Komposisi pimpinan Dewan Pimpinan Rakyat (DPR), Majelis Permusyawaratan Rakyat (MPR), dan Dewan Perwakilan Daerah (DPD) saat ini berpotensi menurunkan fungsi pengawasan dan penyeimbang pemerintah.

Posisi Ketua DPR periode 2019-2024 dijabat oleh Puan Maharani yang berasal dari PDIP. Ketua MPR Bambang Soesatyo berasal dari Golkar yang mengusung Joko Widodo dalam Pilpres 2019. Sementara itu, posisi Ketua DPD dijabat oleh La Nyalla Mattaliti. Pada Pilpres 2019 lalu, La Nyalla merupakan pendukung Jokowi untuk wilayah Jawa Timur dan Madura.

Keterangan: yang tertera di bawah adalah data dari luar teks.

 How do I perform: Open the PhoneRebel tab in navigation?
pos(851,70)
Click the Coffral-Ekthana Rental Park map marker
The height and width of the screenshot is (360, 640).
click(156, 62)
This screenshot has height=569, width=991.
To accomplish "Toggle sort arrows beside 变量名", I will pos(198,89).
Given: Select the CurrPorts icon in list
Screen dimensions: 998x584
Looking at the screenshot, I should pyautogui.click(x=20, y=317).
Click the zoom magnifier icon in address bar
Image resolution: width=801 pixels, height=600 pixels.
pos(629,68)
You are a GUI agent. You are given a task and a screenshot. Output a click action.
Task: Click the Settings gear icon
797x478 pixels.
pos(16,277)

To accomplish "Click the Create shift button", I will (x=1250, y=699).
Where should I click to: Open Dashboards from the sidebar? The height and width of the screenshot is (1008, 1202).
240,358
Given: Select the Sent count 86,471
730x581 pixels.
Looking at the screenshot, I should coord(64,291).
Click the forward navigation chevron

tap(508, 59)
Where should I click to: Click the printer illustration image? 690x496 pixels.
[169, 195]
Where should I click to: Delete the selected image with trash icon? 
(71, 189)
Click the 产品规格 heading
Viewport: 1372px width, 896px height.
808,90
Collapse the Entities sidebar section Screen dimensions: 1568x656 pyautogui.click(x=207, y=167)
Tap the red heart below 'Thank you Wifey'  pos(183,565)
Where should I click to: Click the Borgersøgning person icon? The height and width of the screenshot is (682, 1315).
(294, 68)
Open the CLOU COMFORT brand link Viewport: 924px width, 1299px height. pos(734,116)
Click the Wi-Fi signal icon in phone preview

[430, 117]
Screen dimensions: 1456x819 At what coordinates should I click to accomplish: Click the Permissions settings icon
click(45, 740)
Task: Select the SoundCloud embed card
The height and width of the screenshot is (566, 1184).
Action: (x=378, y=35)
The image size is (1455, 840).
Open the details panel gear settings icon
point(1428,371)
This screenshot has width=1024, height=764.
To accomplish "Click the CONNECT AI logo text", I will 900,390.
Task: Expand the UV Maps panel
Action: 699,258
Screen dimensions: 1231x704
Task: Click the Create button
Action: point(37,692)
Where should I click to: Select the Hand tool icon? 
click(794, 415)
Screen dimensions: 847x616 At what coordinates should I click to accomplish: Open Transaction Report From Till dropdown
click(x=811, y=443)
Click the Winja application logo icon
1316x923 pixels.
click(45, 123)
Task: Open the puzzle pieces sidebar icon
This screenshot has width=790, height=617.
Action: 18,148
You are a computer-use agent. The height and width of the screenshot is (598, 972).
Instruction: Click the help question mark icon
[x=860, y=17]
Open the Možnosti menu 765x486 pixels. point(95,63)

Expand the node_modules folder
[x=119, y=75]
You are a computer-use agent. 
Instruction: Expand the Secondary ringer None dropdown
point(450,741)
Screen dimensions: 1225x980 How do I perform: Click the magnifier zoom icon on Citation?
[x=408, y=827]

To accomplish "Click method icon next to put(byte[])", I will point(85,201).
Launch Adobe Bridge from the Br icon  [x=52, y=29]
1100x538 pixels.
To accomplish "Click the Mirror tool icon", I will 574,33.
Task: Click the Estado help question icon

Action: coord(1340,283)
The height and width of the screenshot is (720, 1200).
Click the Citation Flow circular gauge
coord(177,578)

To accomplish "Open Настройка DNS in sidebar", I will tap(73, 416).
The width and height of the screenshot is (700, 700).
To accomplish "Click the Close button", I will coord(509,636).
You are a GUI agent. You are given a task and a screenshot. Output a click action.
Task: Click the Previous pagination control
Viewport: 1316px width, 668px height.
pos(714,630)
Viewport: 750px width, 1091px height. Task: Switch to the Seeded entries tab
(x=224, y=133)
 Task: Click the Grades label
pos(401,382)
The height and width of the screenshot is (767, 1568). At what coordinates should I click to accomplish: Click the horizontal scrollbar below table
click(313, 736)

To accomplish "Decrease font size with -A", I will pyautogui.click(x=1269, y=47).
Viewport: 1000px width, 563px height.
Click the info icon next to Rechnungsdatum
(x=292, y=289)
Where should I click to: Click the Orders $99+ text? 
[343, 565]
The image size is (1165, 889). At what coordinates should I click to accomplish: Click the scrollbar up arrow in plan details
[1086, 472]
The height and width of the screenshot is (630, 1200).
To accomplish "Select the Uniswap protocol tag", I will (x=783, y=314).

Koordinator Nasional Publish What You Pay (PWYP) Indonesia Maryati Abdullah mengatakan dengan komposisi satu suara, pemerintah bisa menyalahgunakan kewenangan yang dimilikinya. “Siapa yang akan memerankan fungsi check and balance kalau sekarang satu suara semua?” kata Maryati dalam sebuah diskusi di Jakarta, Selasa (8/10).

Ketua Konstitusi Demokrasi (Kode) Inisiatif Veri Junaidi mengatakan ketiadaan keseimbangan politik akan memunculkan masalah baru bagi publik. Apalagi, banyak agenda politik yang akan muncul di masa depan. “Kalau satu suara semua, ini jadi warning bagi publik,” kata Very.

Karena itu, Very berharap masyarakat terus mengawasi berbagai agenda politik yang dijalankan oleh pemerintah dan parlemen ke depan. Tanpa adanya pengawasan publik secara ketat, dia khawatir  kepentingan publik akan dirugikan.

Sedangkan partai yang berlawanan dengan Jokowi saat Pilpres tak mendapatkan posisi puncak di dewan. Gerindra mendapatkan kursi Wakil Ketua DPR dan MPR. Begitu juga PAN dan PKS yang mendapat Wakil Ketua MPR.

“Kami sudah tahu bahwa sepertinya Gerindra akan mendapatkan dua kursi pimpinan dan sembilan wakil pimpinan AKD,” kata Wakil Ketua DPR Sufmi Dasco Ahmad.